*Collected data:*
══════════════════════════════
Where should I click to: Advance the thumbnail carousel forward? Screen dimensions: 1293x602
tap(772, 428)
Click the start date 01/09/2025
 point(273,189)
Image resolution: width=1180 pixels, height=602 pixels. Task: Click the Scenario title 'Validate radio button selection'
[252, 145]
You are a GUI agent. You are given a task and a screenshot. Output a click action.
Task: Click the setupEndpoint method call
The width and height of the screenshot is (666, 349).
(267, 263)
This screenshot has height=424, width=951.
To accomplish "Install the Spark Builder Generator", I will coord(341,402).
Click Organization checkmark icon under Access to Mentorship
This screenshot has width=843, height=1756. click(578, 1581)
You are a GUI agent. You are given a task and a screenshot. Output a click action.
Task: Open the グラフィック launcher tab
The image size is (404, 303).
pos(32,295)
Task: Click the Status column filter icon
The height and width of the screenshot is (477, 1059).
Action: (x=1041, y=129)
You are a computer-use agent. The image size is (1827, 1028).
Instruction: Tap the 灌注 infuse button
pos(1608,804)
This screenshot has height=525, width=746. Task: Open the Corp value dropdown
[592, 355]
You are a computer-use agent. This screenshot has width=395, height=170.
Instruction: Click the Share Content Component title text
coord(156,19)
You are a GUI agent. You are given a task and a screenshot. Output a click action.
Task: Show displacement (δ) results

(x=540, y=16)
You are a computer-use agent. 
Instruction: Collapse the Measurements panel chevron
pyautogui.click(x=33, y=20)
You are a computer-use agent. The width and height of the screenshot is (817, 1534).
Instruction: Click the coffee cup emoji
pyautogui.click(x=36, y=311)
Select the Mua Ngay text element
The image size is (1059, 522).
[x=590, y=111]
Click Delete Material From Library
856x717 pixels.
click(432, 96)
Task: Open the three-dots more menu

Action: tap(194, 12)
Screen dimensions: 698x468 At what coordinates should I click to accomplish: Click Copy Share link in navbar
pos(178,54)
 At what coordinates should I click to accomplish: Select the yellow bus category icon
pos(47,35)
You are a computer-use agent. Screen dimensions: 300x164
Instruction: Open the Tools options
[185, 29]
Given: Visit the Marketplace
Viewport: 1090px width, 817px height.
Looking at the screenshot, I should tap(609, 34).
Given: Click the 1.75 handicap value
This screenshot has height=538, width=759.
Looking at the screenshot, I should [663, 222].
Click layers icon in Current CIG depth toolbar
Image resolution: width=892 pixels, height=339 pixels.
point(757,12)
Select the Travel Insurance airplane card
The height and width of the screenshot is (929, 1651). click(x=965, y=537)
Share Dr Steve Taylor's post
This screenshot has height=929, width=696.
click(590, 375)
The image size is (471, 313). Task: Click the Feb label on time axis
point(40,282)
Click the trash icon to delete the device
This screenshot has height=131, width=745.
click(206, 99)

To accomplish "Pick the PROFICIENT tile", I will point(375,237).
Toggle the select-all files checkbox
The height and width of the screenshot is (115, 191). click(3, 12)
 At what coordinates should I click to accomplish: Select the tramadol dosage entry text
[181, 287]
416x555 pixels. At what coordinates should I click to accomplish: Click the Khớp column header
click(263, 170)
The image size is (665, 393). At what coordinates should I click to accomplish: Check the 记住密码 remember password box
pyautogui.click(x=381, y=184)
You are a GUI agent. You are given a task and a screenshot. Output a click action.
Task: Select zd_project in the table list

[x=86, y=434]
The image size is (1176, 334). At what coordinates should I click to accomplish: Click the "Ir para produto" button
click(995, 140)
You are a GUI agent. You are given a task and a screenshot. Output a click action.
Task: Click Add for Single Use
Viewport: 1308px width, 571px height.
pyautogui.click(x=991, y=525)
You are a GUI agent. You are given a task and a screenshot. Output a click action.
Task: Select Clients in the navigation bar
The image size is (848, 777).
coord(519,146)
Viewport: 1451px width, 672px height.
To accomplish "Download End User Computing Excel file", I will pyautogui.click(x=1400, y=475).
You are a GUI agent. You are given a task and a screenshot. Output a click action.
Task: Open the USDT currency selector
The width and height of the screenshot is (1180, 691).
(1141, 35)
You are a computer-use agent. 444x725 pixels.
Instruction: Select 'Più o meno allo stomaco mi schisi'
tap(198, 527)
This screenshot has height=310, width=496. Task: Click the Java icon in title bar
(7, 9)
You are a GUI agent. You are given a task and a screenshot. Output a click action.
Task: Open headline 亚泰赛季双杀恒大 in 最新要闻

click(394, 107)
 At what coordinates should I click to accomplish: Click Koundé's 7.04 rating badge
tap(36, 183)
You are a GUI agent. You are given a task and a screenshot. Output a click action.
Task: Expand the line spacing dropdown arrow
══════════════════════════════
*ASSIGNMENT:*
All records shown above are to be repeated exactly.

*RESPONSE AREA:*
Where should I click to: Advance the thumbnail carousel forward? Screen dimensions: 1293x602
tap(772, 428)
Click the start date 01/09/2025
 point(273,189)
Image resolution: width=1180 pixels, height=602 pixels. Task: Click the Scenario title 'Validate radio button selection'
[252, 145]
You are a GUI agent. You are given a task and a screenshot. Output a click action.
Task: Click the setupEndpoint method call
The width and height of the screenshot is (666, 349).
(267, 263)
This screenshot has height=424, width=951.
To accomplish "Install the Spark Builder Generator", I will coord(341,402).
Click Organization checkmark icon under Access to Mentorship
This screenshot has width=843, height=1756. click(578, 1581)
You are a GUI agent. You are given a task and a screenshot. Output a click action.
Task: Open the グラフィック launcher tab
The image size is (404, 303).
pos(32,295)
Task: Click the Status column filter icon
The height and width of the screenshot is (477, 1059).
Action: (x=1041, y=129)
You are a computer-use agent. The image size is (1827, 1028).
Instruction: Tap the 灌注 infuse button
pos(1608,804)
This screenshot has height=525, width=746. Task: Open the Corp value dropdown
[592, 355]
You are a computer-use agent. This screenshot has width=395, height=170.
Instruction: Click the Share Content Component title text
coord(156,19)
You are a GUI agent. You are given a task and a screenshot. Output a click action.
Task: Show displacement (δ) results

(x=540, y=16)
You are a computer-use agent. 
Instruction: Collapse the Measurements panel chevron
pyautogui.click(x=33, y=20)
You are a computer-use agent. The width and height of the screenshot is (817, 1534).
Instruction: Click the coffee cup emoji
pyautogui.click(x=36, y=311)
Select the Mua Ngay text element
The image size is (1059, 522).
[x=590, y=111]
Click Delete Material From Library
856x717 pixels.
click(432, 96)
Task: Open the three-dots more menu

Action: tap(194, 12)
Screen dimensions: 698x468 At what coordinates should I click to accomplish: Click Copy Share link in navbar
pos(178,54)
 At what coordinates should I click to accomplish: Select the yellow bus category icon
pos(47,35)
You are a computer-use agent. Screen dimensions: 300x164
Instruction: Open the Tools options
[185, 29]
Given: Visit the Marketplace
Viewport: 1090px width, 817px height.
Looking at the screenshot, I should tap(609, 34).
Given: Click the 1.75 handicap value
This screenshot has height=538, width=759.
Looking at the screenshot, I should [663, 222].
Click layers icon in Current CIG depth toolbar
Image resolution: width=892 pixels, height=339 pixels.
point(757,12)
Select the Travel Insurance airplane card
The height and width of the screenshot is (929, 1651). click(x=965, y=537)
Share Dr Steve Taylor's post
This screenshot has height=929, width=696.
click(590, 375)
The image size is (471, 313). Task: Click the Feb label on time axis
point(40,282)
Click the trash icon to delete the device
This screenshot has height=131, width=745.
click(206, 99)

To accomplish "Pick the PROFICIENT tile", I will point(375,237).
Toggle the select-all files checkbox
The height and width of the screenshot is (115, 191). click(3, 12)
 At what coordinates should I click to accomplish: Select the tramadol dosage entry text
[181, 287]
416x555 pixels. At what coordinates should I click to accomplish: Click the Khớp column header
click(263, 170)
The image size is (665, 393). At what coordinates should I click to accomplish: Check the 记住密码 remember password box
pyautogui.click(x=381, y=184)
You are a GUI agent. You are given a task and a screenshot. Output a click action.
Task: Select zd_project in the table list

[x=86, y=434]
The image size is (1176, 334). At what coordinates should I click to accomplish: Click the "Ir para produto" button
click(995, 140)
You are a GUI agent. You are given a task and a screenshot. Output a click action.
Task: Click Add for Single Use
Viewport: 1308px width, 571px height.
pyautogui.click(x=991, y=525)
You are a GUI agent. You are given a task and a screenshot. Output a click action.
Task: Select Clients in the navigation bar
The image size is (848, 777).
coord(519,146)
Viewport: 1451px width, 672px height.
To accomplish "Download End User Computing Excel file", I will pyautogui.click(x=1400, y=475).
You are a GUI agent. You are given a task and a screenshot. Output a click action.
Task: Open the USDT currency selector
The width and height of the screenshot is (1180, 691).
(1141, 35)
You are a computer-use agent. 444x725 pixels.
Instruction: Select 'Più o meno allo stomaco mi schisi'
tap(198, 527)
This screenshot has height=310, width=496. Task: Click the Java icon in title bar
(7, 9)
You are a GUI agent. You are given a task and a screenshot. Output a click action.
Task: Open headline 亚泰赛季双杀恒大 in 最新要闻

click(394, 107)
 At what coordinates should I click to accomplish: Click Koundé's 7.04 rating badge
tap(36, 183)
You are a GUI agent. You are given a task and a screenshot. Output a click action.
Task: Expand the line spacing dropdown arrow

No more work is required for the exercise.